Conférence environnementale: nouveau test de l'ambition verte du gouvernement

Paris - La 4e conférence environnementale, qui aura lieu lundi et mardi, sera une nouvelle occasion de tester l'ambition écologique du gouvernement, les ONG et les Verts étant remontés contre la gestion des dossiers de Notre-Dame-des-Landes et de la transition énergétique.

Trois jours après avoir signé à New-York l'accord de Paris sur le climat, François Hollande accueillera ONG, élus, ministres, syndicats et patronat lundi matin à l'Elysée dans une ambiance a priori bien moins enthousiaste que celle de vendredi au siège des Nations unies.

Cela ne doit pas être une conférence environnementale pour rien, prévient Pascal Canfin, ex-ministre écologiste du gouvernement Ayrault, aujourd'hui directeur général du WWF France.

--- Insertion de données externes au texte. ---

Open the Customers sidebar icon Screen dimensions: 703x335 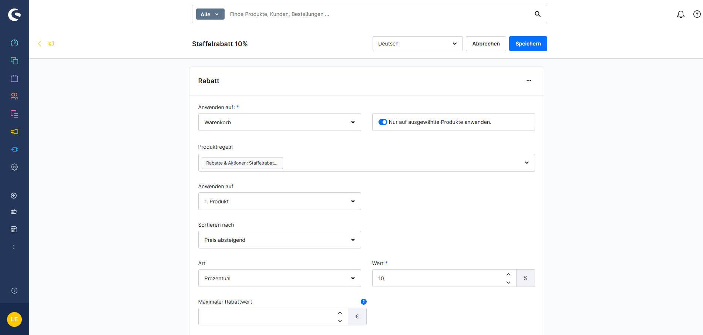tap(14, 96)
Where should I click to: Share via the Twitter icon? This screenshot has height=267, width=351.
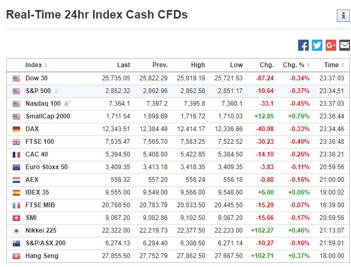(x=317, y=45)
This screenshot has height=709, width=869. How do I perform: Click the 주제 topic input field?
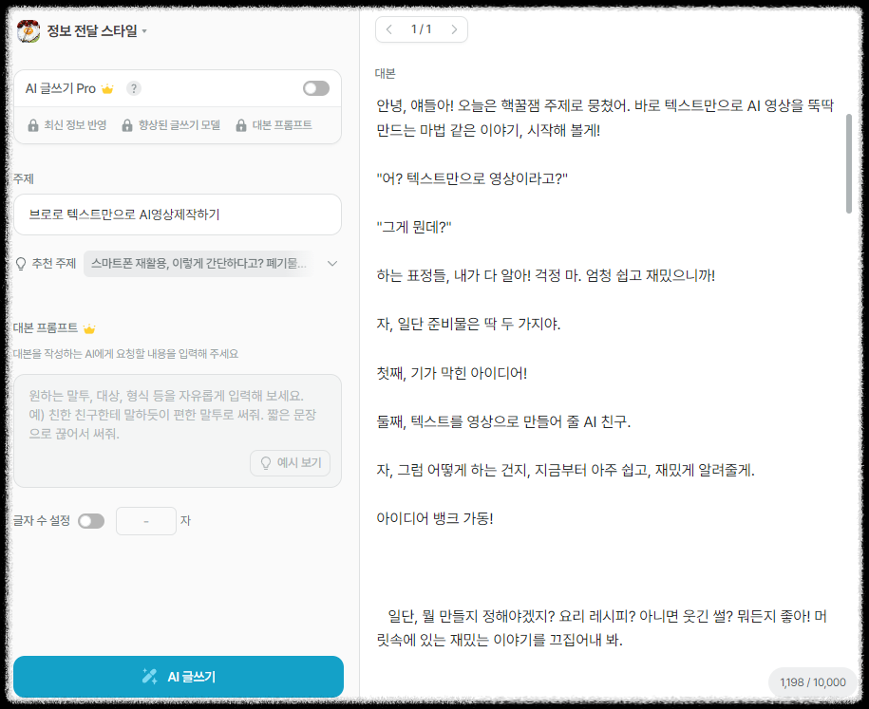(178, 215)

Mais quand on regarde les propositions sur la table, c'est très léger, il va falloir les étoffer sur la programmation pluriannuelle de l'énergie, la fiscalité, et Notre-Dame-des-Landes, dit-il.

La programmation pluriannuelle de l'énergie est un document qui doit détailler la part des différentes énergies (nucléaire, renouvelables, etc.) dans les prochaines années, afin d'atteindre les objectifs de la loi sur la transition énergétique (réduction de la consommation d'énergie et des émissions de gaz à effet de serre, baisse de la part des énergies fossiles et nucléaire).

Sans ce document opérationnel, la loi votée en aout 2015 restera une déclaration d'intentions.

Mais baisser la part du nucléaire de 75 à 50% en 2025 dans la production d'électricité implique de fermer des réacteurs et le gouvernement ne cesse de repousser la publication de cette feuille de route, désormais promise d'ici au 1er juillet.

Sur le nucléaire, il faut assumer qu'il faudra fermer des centrales, il ne faut pas refaire le débat sur la transition énergétique qui a duré trois ans (débat national et discussion au Parlement), plaide Denis Voisin, le porte-parole de la Fondation Hulot.

- Notre-Dame-des-Landes surdimensionné -

La gestion du projet contesté d'un aéroport à Notre-Dame-des-Landes a aussi braqué le camp écologiste. L'organisation d'un référendum local en juin ne va pas clore le débat, estiment les ONG, qui contestent le périmètre de la consultation (la Loire-Atlantique) et la pertinence économique du projet, en plus de son impact environnemental et sa cohérence avec des objectifs de la COP21.

D'autant qu'un récent rapport de synthèse commandé par Ségolène Royal a jugé le projet surdimmensionné et apporté du grain à moudre aux opposants.

Notre-Dame-des-Landes illustre les renoncements, les impasses de la politique environnementale de ce gouvernement, estime Denez L'Hostis, président du réseau France nature environnement (FNE). Nous sommes bien loin de l'excellence environnementale, soupire le dirigeant.

Lors de la première conférence de ce type, en septembre 2012, François Hollande avait affirmé vouloir faire de la France la nation de l'excellence environnementale, suscitant beaucoup d'attentes.

Mais près de quatre ans plus tard et malgré le succès de la COP21, les écologistes ont déchanté.

Les deux textes législatifs emblématiques ont pris du retard (3/4 des décrets sur la transition énergétique doivent encore être publiés, et la loi sur la biodiversité n'est toujours pas votée).

Il faut passer du succès diplomatique (sur le climat) aux actions, en adaptant nos outils fiscaux et notre politique économique, il s'agit d'être cohérent, avance Julien Bayou, porte-parole d'EELV.

Sur le verdissement de la fiscalité, en dépit d'avancées (début d'un rattrapage essence-gasoil, création d'une taxe carbone sur les carburants), la France est toujours parmi les mauvais élèves en Europe, note Lorelei Limousin du Réseau action climat.

Pour donner des gages, le gouvernement veut aborder lors des tables rondes de lundi et mardi le prix du carbone, la gestion des espaces maritimes, la sensibilisation des citoyens à la transition écologique, l'amélioration de la qualité de l'eau, ainsi que les liens entre environnement et santé (pesticides, perturbateurs endocriniens, nanomatériaux).

Tout juste rentrée de dix jours aux Etats-Unis pour préparer la signature de l'accord sur le climat, Ségolène Royal, la ministre de l'Environnement et de l'Energie, donnera lundi le coup d'envoi des travaux, avant le discours de François Hollande en fin de matinée. Sans la CGT qui a décidé de boycotter l'évènement.

La clôture des débats aura lieu mardi en début d'après-midi au ministère de l'Ecologie.